L’enfant se nourrit d’un bon objet, sein ou aliment associés à des paroles succulentes.

Les troubles de la fonction alimentaire chez l’enfant et l’adolescent révèlent un désaccord de la fonction de manger avec la fonction langagière.

L’envie de parler, ensuite lire et écrire ont pour arrière plan l’alimentation (Bernard Pivot « Au secours!les mots m’ont mangé » Page 79).

Autrement dit, l’objet oral est pas rendu précieux par une satisfaction rythmée des besoins et signifié par un désir de manger entretenu par un intervalle de manque.

Ce manque équilibrant la fonction alimentaire est introduit par un bon dosage de moments de frustrations et de privations,opérations de relance du désir de s’alimenter.

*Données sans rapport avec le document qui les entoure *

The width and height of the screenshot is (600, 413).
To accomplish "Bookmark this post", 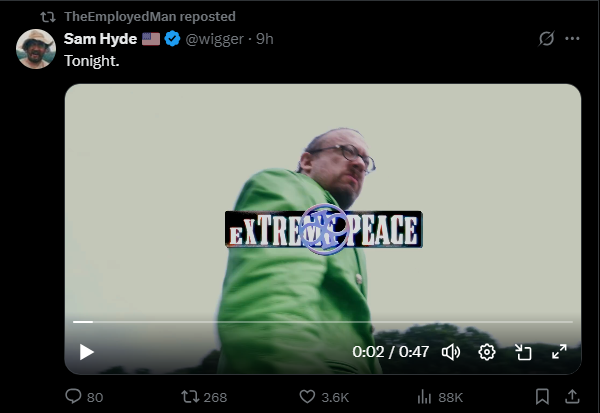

La pulsion de manger détermine les premières identifications de l’enfant qui va incorporer ou avaler ses modèles parentaux en les écoutant et regardant , autres pulsions partielles en marche accessoirement.

Les troubles de la fonction alimentaire révèlent des difficultés plus ou moins graves de l’identité .

Ces troubles de l’identité notamment chez l’adolescente expriment une perturbation de l’image du corps et une identification aléatoire à son sexe .

Les troubles de la fonction alimentaire chez l’enfant sont des tentatives de solutions surgissant d’un corps pulsionnel parlant destinées à résoudre des conflits d’opposition à un environnement pas suffisamment bon voire défaillant.

L’accompagnement d’enfants affectés de troubles de la fonction alimentaire vise d’une part à pacifier la relation triangulaire de l’enfant à ses parents et d’autre part aider les parents à renouer avec une fonction parentale contenante.